The principal benefit of a classification scheme is to provide an overview by listing relevant variables. Miles and Snow’s diagnostic tool assesses the relationship between organisations and their environments by connecting the environment with an organisation’s strategy, its structure and performance. It made explicit the tension felt by many organisations trying to balance static efficiency and dynamic effectiveness.
Their framework is generic and can be applied across different industries. Although their initial sample was small, consequent empirical research validated the correctness of the typology. As in other contingency studies, Miles and Snow demonstrated that the greater the environmental turbulence, the more loosely organised the organisation needs to be. In addition, they made explicit that defenders can carve out “pockets of stability” even in a turbulent industry.
The strategic choice typology emphasised the importance of aligning organisational aspects and maintaining a consistent configuration over time. Highly successful firms continually develop stronger alignment between their strategies, processes and structures and try to understand the underlying mechanics of the links between these elements. Creating strategic clarity allows the reduction of coordination costs; tighter feedback loops facilitates faster strategic adaptation. Other well known strategic positioning frameworks, such as Porter’s generic strategies and Traecy and Wiersema’s three strategic types, used these insights later.
The framework of Miles and Snow strongly emphasised the great influence of top-management in the adaptation processes. Top-management drives change. At the same time they limit the range of strategic options under consideration by their personal preferences and other cognitive limitations.
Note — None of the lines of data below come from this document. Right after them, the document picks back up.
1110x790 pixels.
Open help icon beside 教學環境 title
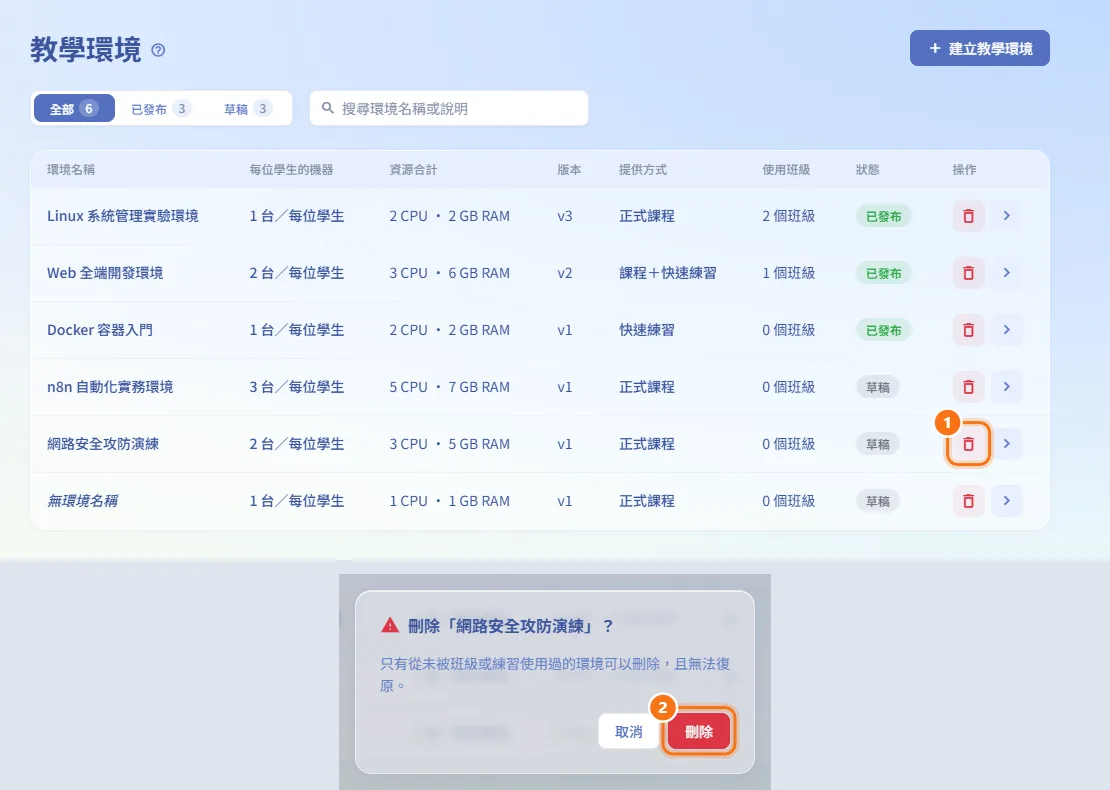159,50
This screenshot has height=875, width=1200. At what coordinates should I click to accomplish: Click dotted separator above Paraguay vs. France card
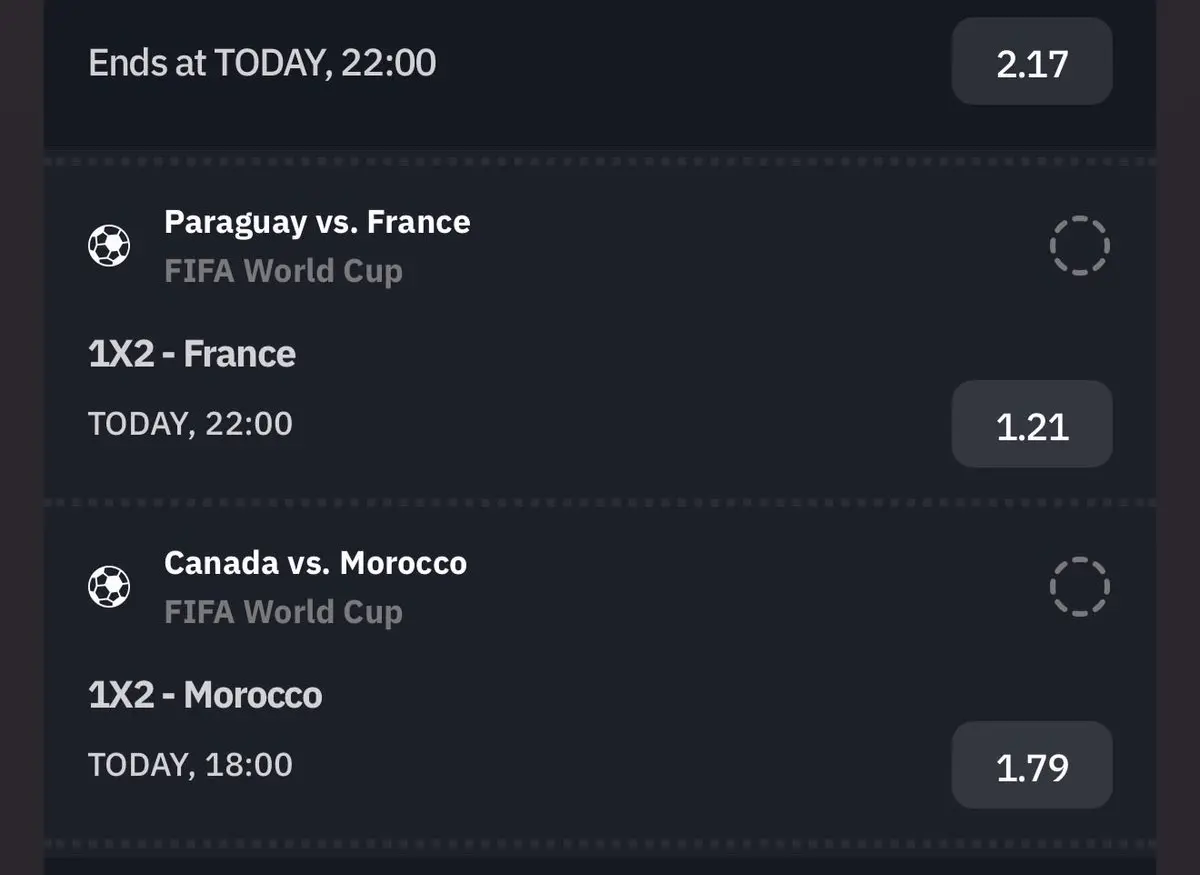tap(600, 161)
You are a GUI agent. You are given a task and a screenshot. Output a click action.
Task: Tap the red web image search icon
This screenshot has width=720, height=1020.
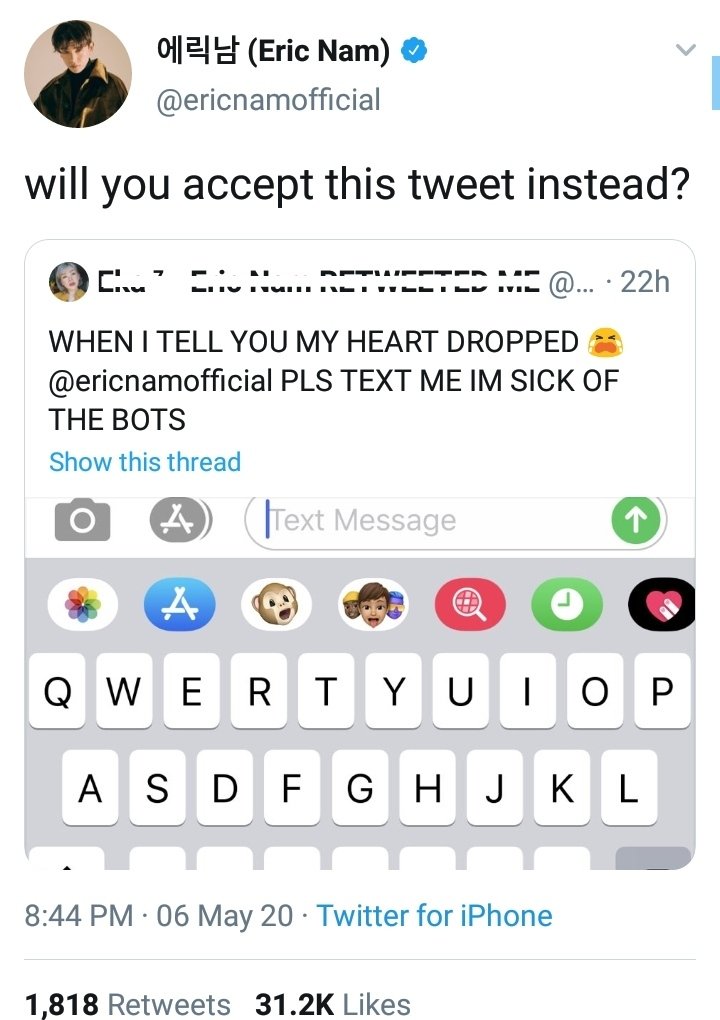point(470,605)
In other words, managerial choice greatly matters.
Mintzberg concluded that Miles and Snow basically offered two archetypes-- defenders and prospectors that were similar to Burns & Stalker’s organic and mechanistic continuum of organisational forms. Miles and Snow’s analyzers are a combination of defenders and prospectors. He regarded reactors as a “collection of inappropriate responses”. This conclusion means that organisations can choose only among two options. Mintzberg later identified six organisational configurations.
Most large organisations have multiple product lines and serve customers in more than one market segment. Optimising ‘analyser’ behaviour was not described in detail.
Their typology should not be applied to conglomerates that span multiple industries. It focused on the ways an organisation can best position itself within a given industry.
The typology did not include networks as a structural option. Miles and Snow later corrected this omission by describing not only firm-specific capabilities, but the capabilities of the organisation’s network partners as well. To this end, they introduced meta-capabilities of collaboration, delegation and coordination as new concepts.